US intelligence agencies think Russia wanted to aid a Trump victory with hacks during the election, say reports. Trump's transition team fires back.

Donald Trump

Trump's transition team on US intel agencies: "These are the same people that said Saddam Hussein had weapons of mass destruction."

Alex Wong/Getty Images

The debate about alleged Russian efforts to hack the US presidential election got more intense Friday.

Citing unnamed sources, two major US newspapers reported that intelligence agencies think there's little doubt Russia worked toward a victory for Republican Donald Trump. The stories prompted a blunt response from the Trump transition team.

"It is the assessment of the intelligence community," an anonymous senior US official told The Washington Post, "that Russia's goal here was to favor one candidate over the other, to help Trump get elected." The Post reported the CIA has reached that conclusion.

The New York Times followed with its own report, saying that in addition to hacking the Democratic National Committee, the Russians had stolen data from the Republicans' nationwide coordinating group -- but that they'd leaked information only on the Dems.

"We now have high confidence that they hacked the DNC and the RNC, and conspicuously released no documents" on the Republicans, an unnamed senior administration official told the Times.

Both reports went further than previous stories that had focused on a more general allegation: that a Russian hacking effort was meant to undermine confidence in the US election process.

The Trump team fired back, taking a shot at the intelligence community.

"These are the same people that said Saddam Hussein had weapons of mass destruction," the president-elect's transition team said in a statement to both papers. "The election ended a long time ago in one of the biggest Electoral College victories in history. It's now time to move on and 'Make America Great Again.'"

The back and forth follows outgoing President Barack Obama's Friday order to intelligence agencies for a full report on cyberattacks and foreign intervention during the election. Obama wants the report before he leaves office on January 20.

The hacking of email accounts associated with the DNC and John Podesta, a top advisor to Trump's Democratic rival Hillary Clinton, made waves during the election.

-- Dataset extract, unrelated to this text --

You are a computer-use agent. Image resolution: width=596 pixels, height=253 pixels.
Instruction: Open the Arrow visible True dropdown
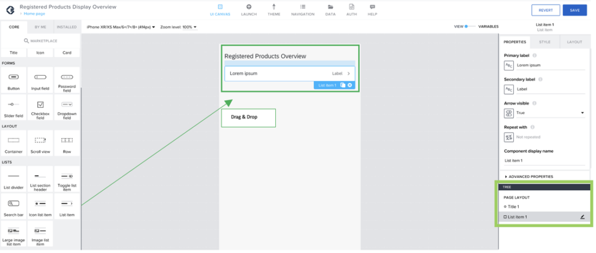pyautogui.click(x=544, y=113)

Just prior to the Democratic National Convention, WikiLeaks posted leaked emails that suggested the DNC had worked to undermine Bernie Sanders, Clinton's popular adversary for the Democratic nomination. And just before the general election, WikiLeaks posted leaked emails from Podesta that included transcripts of Clinton's controversial paid speeches to financial firm Goldman Sachs.

The US government had previously linked the hacking and leaks to Russia, and Obama has reportedly considered some sort of "proportional response." Russian officials have called any involvement by the country "simply impossible."

In an interview with Time magazine this week, Trump said he didn't believe Russia had interfered with the election. On Saturday, Sean Spicer, communications director for the Republican National Committee, told CNN that reports that the RNC was hacked by the Russians are not true.

Neither the CIA nor the White House responded to a request for comment on the Post and Times reports.